PROBLEM => Copy out exactly the lines from the one containing "667x499 pixels." through the end of the records, and no pictures.

DATA =>

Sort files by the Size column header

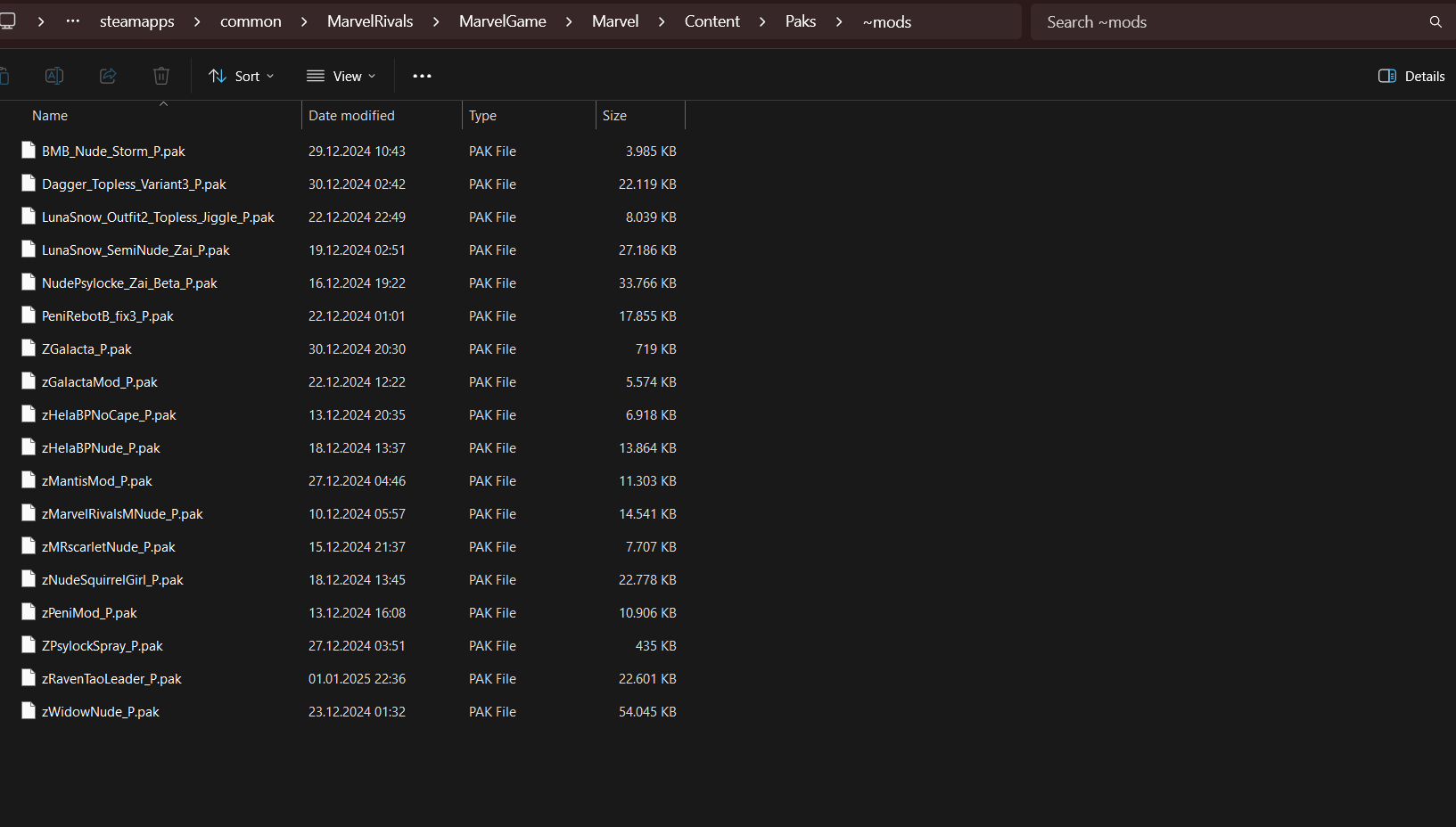pos(614,115)
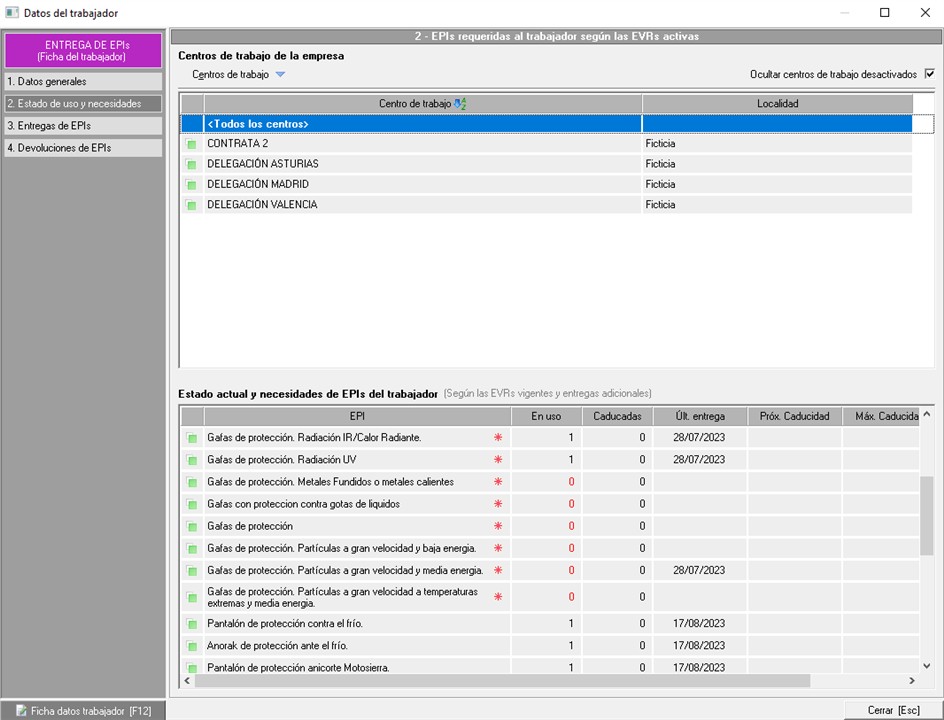The height and width of the screenshot is (720, 944).
Task: Click red asterisk on Radiación UV row
Action: pos(498,460)
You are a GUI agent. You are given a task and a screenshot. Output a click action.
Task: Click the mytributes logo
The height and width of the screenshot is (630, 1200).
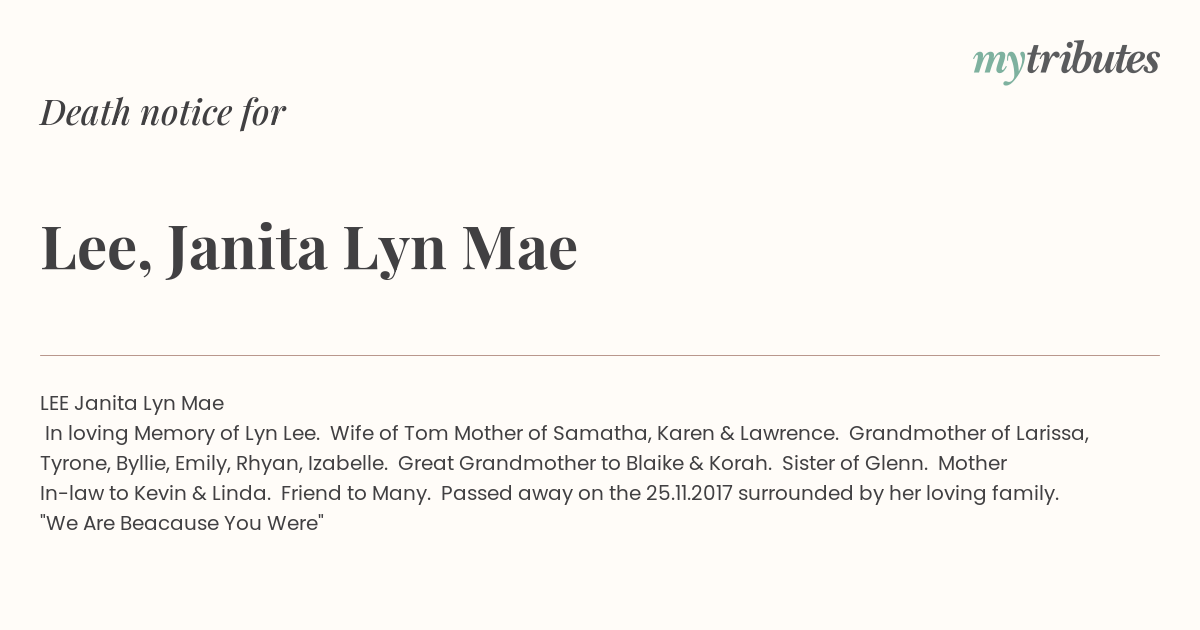coord(1066,61)

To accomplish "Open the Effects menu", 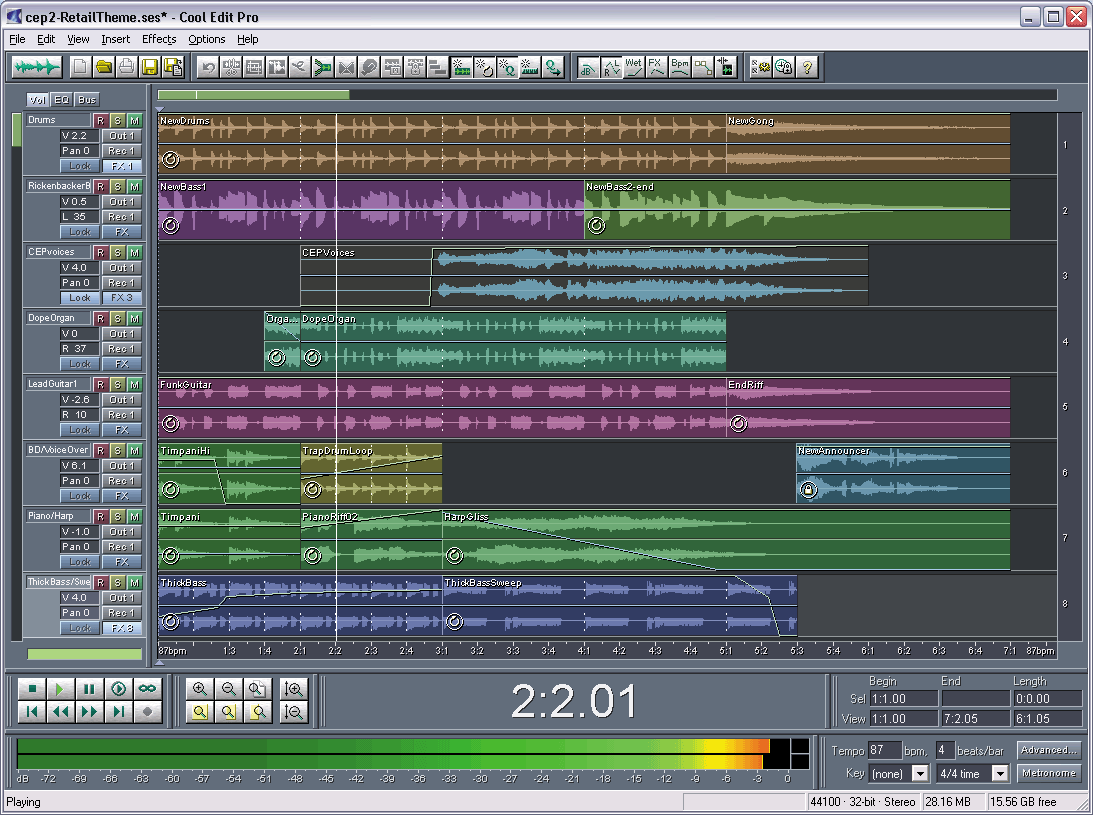I will (x=159, y=40).
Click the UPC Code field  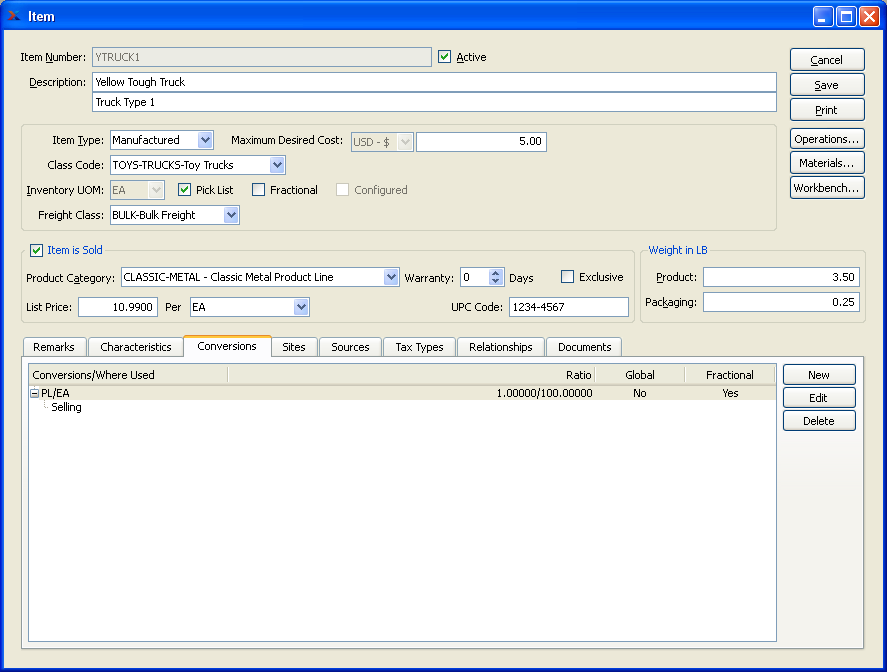(x=568, y=307)
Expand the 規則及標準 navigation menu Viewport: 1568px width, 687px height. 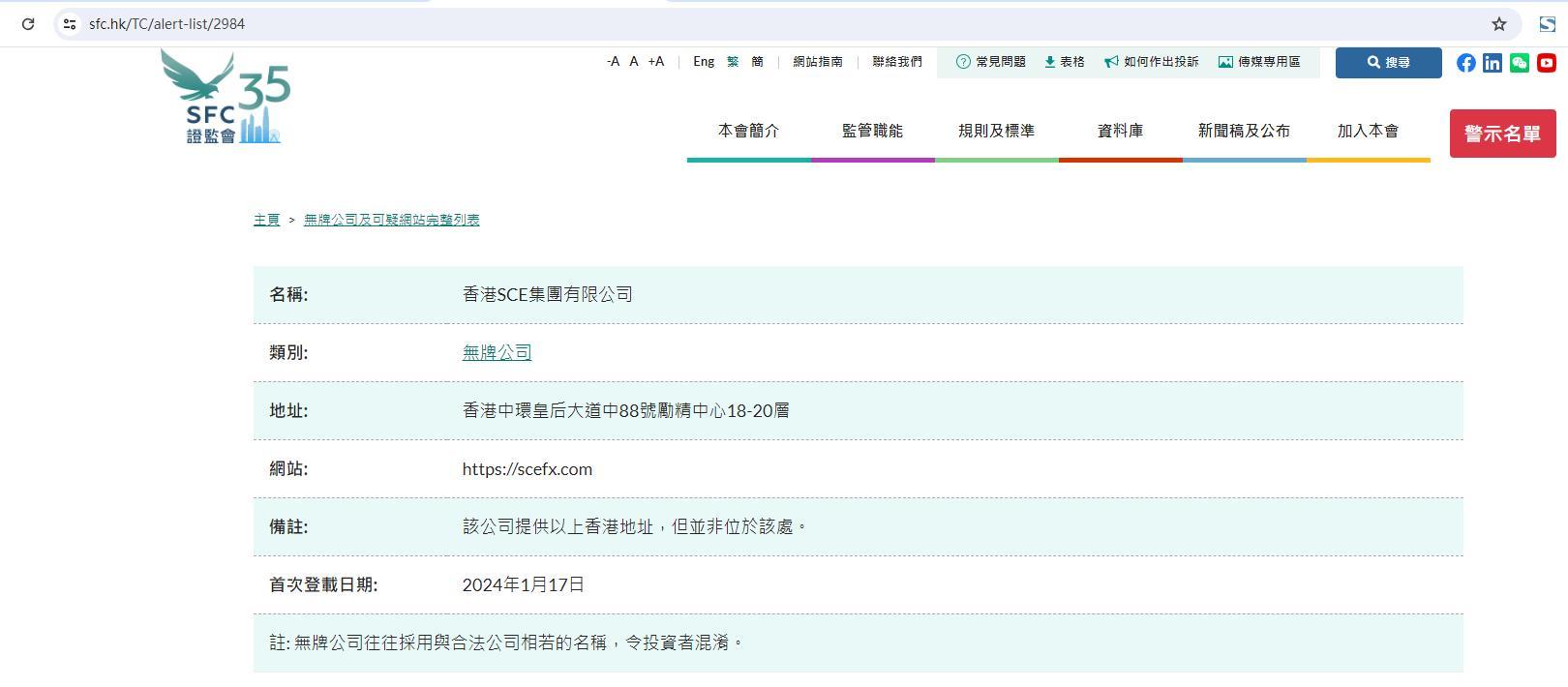coord(996,131)
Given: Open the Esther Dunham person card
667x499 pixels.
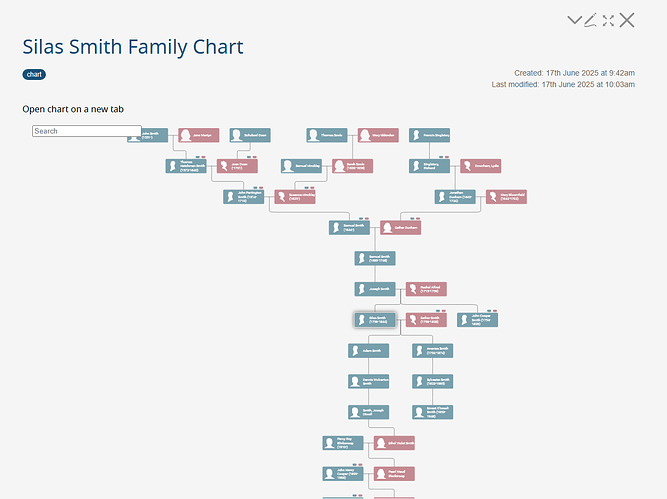Looking at the screenshot, I should pyautogui.click(x=401, y=228).
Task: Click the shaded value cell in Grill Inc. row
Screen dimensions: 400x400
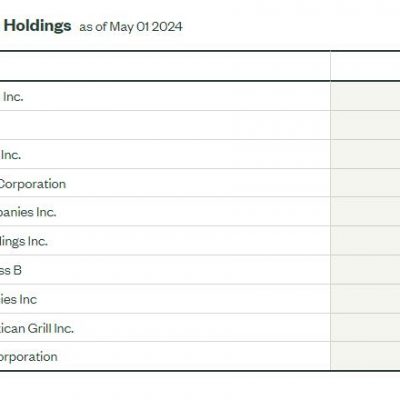Action: pyautogui.click(x=365, y=328)
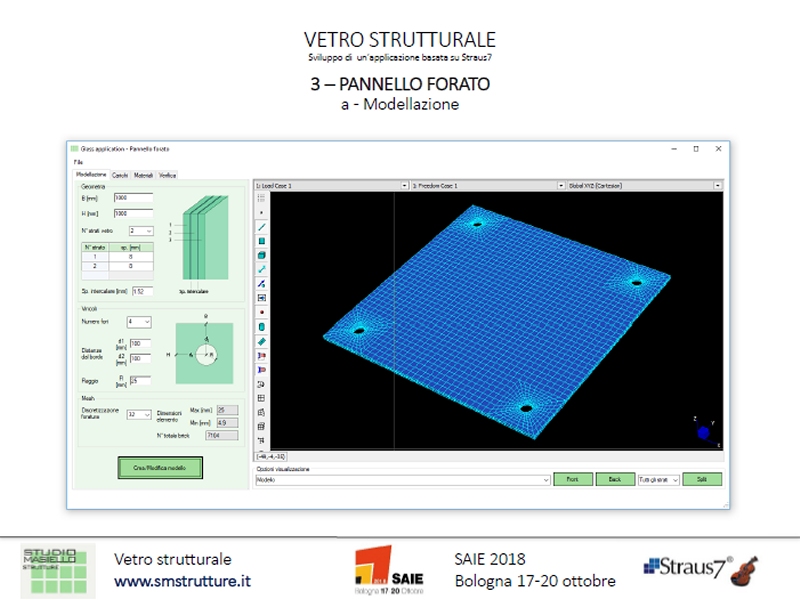This screenshot has width=800, height=600.
Task: Click the teal diamond tag icon
Action: coord(261,341)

RESULT =>
667x499 pixels.
Looking at the screenshot, I should pyautogui.click(x=401, y=228).
Task: Click the shaded value cell in Grill Inc. row
Screen dimensions: 400x400
Action: pyautogui.click(x=365, y=328)
This screenshot has width=800, height=600.
Task: Click the teal diamond tag icon
Action: coord(261,341)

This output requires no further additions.